Most consequentially, ethics-washing leaves affected communities unprotected. A community subjected to biased algorithmic policing, or patients whose medical data is mishandled, or consumers whose data is exploited receive no benefit from an ethics program that exists on paper but does not constrain the practices that harm them.


Discussion Questions

  1. The identification problem. How can external observers — journalists, regulators, affected communities — distinguish genuine ethics programs from ethics-washing? What information would they need, and how could they obtain it?

  2. The self-regulation question. Is voluntary corporate ethics governance ever sufficient, or should enforceable regulation always be the primary mechanism? Can you construct a scenario where voluntary governance would be superior to regulation?

  3. The funding dilemma. Many AI ethics researchers receive funding from the technology companies they study. Does this create an inherent conflict of interest? How should the ethics research community manage this dependency?

  4. The reform question. If you were advising a company that has been accused of ethics-washing, what specific changes would you recommend to transform its program from performative to genuine? Be concrete.

  5. Connecting themes. How does ethics-washing relate to the power asymmetry? Who benefits from the appearance of ethical governance, and who bears the cost when the appearance is not matched by substance?


Your Turn: Mini-Project

Option A: Ethics-Washing Audit. Select a company that has published data or AI ethics principles. Research the company's actual data practices (through news reports, regulatory actions, privacy policy analysis, and public filings). Write a two-page assessment evaluating whether the company's practices align with its stated principles. Use the genuine-vs-performance signals table from this case study.

Option B: Regulatory Strategy Analysis. Research the lobbying activities of a major technology company during the development of a specific regulation (GDPR, AI Act, CCPA, or a sector-specific rule). Assess whether the company's ethics commitments were deployed as arguments against regulation. Write a one-page analysis.

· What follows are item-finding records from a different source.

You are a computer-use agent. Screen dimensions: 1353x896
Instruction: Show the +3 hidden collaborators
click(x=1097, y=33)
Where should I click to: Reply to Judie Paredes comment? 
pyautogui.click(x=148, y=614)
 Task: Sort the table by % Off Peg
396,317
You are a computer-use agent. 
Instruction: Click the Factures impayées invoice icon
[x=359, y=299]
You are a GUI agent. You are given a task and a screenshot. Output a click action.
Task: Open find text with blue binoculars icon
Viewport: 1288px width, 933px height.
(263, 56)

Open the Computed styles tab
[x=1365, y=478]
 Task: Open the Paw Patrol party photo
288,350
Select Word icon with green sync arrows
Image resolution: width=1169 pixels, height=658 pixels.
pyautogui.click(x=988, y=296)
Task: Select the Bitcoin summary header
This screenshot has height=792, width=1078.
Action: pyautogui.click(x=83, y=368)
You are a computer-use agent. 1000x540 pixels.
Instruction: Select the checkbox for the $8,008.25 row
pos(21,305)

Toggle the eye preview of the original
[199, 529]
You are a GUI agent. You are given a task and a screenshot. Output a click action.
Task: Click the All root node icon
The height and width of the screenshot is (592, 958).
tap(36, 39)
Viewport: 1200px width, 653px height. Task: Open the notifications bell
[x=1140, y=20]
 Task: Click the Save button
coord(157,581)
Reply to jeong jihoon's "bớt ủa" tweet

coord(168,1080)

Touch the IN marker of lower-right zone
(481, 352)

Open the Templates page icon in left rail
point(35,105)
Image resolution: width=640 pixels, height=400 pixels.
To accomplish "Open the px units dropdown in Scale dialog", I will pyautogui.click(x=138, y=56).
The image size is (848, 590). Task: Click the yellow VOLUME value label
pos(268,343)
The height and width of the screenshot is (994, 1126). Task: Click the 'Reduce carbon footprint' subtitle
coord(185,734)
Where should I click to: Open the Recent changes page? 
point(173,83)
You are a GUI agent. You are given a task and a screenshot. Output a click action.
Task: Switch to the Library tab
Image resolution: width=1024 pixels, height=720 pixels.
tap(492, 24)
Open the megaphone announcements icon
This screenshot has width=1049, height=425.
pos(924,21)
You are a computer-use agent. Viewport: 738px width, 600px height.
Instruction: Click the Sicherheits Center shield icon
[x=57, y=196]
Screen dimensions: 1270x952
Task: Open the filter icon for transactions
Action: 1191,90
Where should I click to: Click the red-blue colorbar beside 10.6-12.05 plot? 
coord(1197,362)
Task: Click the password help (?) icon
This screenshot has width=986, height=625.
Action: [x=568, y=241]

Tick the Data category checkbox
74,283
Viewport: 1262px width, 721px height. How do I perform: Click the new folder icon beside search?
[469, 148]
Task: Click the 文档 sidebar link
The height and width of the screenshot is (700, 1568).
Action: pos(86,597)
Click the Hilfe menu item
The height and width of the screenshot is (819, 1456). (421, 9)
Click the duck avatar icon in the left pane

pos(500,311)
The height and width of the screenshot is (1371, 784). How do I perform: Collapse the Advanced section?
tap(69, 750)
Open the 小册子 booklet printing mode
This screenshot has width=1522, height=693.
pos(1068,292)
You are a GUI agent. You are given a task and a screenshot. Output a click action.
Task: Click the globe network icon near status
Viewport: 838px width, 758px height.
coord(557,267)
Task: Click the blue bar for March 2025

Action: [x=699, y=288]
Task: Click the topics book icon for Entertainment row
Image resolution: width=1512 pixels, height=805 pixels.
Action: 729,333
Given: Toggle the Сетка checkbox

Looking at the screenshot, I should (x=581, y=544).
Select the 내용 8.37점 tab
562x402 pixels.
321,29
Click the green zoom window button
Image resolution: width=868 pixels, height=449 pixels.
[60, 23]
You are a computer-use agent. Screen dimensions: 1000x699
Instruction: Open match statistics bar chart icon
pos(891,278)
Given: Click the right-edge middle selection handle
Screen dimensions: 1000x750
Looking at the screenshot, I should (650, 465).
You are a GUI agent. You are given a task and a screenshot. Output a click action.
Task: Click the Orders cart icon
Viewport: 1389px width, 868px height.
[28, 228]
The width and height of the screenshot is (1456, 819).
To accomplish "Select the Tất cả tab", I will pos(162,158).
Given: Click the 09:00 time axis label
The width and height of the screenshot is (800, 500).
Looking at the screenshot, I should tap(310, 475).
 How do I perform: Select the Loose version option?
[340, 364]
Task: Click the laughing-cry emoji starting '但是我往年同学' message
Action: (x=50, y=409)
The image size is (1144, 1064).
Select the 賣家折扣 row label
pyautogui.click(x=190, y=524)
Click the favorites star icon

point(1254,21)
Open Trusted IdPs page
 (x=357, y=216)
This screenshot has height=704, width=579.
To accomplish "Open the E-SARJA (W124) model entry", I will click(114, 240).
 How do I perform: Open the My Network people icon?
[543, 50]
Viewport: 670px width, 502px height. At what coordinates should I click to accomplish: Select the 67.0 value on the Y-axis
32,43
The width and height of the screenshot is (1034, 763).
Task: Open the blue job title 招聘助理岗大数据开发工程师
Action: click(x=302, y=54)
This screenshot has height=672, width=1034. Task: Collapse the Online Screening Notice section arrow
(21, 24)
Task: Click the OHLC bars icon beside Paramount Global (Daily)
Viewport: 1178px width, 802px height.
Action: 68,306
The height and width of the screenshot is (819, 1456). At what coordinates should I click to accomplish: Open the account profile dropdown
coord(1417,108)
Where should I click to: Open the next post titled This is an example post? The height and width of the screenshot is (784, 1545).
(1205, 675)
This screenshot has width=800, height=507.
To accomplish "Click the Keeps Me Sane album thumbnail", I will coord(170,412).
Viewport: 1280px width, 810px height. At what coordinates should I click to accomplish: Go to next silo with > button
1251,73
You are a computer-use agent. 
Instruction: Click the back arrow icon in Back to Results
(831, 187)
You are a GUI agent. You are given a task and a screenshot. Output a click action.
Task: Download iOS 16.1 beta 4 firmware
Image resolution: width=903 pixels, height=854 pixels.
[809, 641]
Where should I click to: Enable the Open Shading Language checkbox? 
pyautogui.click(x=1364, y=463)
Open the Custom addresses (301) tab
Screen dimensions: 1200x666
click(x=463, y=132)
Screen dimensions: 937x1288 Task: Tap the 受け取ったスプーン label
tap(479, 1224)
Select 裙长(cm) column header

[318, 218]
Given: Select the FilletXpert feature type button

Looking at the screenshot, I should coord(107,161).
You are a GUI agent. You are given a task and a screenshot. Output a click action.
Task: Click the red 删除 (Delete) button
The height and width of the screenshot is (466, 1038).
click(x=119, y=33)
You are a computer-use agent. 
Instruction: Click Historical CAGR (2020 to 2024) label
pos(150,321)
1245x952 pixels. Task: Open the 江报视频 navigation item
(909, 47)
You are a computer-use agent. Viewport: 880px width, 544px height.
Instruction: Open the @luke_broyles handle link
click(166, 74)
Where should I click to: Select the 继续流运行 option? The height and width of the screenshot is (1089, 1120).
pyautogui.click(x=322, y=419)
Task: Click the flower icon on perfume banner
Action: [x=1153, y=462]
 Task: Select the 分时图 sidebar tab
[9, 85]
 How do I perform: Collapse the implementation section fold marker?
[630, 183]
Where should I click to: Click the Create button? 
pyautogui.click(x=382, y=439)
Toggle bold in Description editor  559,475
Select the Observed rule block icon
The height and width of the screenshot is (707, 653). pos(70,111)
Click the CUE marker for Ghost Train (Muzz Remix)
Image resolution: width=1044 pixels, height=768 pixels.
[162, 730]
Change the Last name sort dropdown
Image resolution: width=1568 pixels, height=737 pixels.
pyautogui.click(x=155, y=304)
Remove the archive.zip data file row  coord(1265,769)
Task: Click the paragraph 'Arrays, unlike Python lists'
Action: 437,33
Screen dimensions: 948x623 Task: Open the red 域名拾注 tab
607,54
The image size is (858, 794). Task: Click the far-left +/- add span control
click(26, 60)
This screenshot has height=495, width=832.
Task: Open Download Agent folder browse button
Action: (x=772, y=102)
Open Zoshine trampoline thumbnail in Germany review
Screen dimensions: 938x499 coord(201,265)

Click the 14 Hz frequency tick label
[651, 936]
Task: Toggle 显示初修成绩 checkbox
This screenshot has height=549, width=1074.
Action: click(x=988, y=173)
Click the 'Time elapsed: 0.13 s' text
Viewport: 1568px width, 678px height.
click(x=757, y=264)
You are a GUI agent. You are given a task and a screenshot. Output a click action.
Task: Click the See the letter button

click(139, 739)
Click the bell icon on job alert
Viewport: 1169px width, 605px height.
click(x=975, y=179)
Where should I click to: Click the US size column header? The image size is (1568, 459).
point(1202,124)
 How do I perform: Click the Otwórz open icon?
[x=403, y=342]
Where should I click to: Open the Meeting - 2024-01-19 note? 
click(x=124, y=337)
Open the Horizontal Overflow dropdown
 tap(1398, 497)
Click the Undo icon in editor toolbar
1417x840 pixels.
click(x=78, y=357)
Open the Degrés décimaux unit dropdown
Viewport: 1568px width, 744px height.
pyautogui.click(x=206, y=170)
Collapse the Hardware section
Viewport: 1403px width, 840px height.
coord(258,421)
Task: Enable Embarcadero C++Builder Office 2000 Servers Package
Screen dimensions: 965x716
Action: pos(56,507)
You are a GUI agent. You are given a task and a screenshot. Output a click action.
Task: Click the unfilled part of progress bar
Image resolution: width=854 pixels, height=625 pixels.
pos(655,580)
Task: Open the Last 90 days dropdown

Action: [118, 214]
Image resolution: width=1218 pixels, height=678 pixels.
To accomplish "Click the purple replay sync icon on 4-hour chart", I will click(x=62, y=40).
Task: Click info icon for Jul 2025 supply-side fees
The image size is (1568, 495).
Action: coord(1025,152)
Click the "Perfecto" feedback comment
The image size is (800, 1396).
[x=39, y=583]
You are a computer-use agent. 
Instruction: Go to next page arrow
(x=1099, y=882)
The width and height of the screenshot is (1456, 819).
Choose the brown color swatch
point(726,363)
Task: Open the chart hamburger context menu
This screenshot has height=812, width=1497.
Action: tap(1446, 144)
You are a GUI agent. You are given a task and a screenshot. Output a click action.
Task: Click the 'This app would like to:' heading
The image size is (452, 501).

Option C: Alternative Governance Design. If voluntary ethics governance is insufficient but pure regulation is slow and blunt, what governance mechanisms could fill the gap? Propose a hybrid model that combines elements of corporate ethics programs, regulatory oversight, and community accountability. Ground your proposal in specific lessons from this case study.


References

  • Wagner, Ben. "Ethics as an Escape from Regulation: From Ethics-Washing to Ethics-Shopping." In Being Profiled: Cogitas Ergo Sum, edited by Emre Bayamlioglu et al., 84-89. Amsterdam: Amsterdam University Press, 2019.

  • Metcalf, Jacob, Emanuel Moss, and danah boyd. "Owning Ethics: Corporate Logics, Silicon Valley, and the Institutionalization of Ethics." Social Research 86, no. 2 (2019): 449-476.

  • Bietti, Elettra. "From Ethics Washing to Ethics Bashing: A View on Tech Ethics from Within Moral Philosophy." Proceedings of the 2020 Conference on Fairness, Accountability, and Transparency (FAT)*, 210-219.

  • Jobin, Anna, Marcello Ienca, and Effy Vayena. "The Global Landscape of AI Ethics Guidelines." Nature Machine Intelligence 1 (2019): 389-399.

  • Hagendorff, Thilo. "The Ethics of AI Ethics: An Evaluation of Guidelines." Minds and Machines 30 (2020): 99-120.

  • Resseguier, Anais, and Rowena Rodrigues. "AI Ethics Should Not Remain Toothless!" Journal of Artificial Intelligence Research 68 (2020): 771-787.

  • Rességuier, Anaïs, and Rowena Rodrigues. "Ethics as Attention to Context: Recommendations for the Ethics of Artificial Intelligence." Open Research Europe 1, no. 27 (2021).

  • Greene, Daniel, Anna Lauren Hoffmann, and Luke Stark. "Better, Nicer, Clearer, Fairer: A Critical Assessment of the Movement for Ethical Artificial Intelligence and Machine Learning." In Proceedings of the 52nd Hawaii International Conference on System Sciences, 2122-2131. 2019.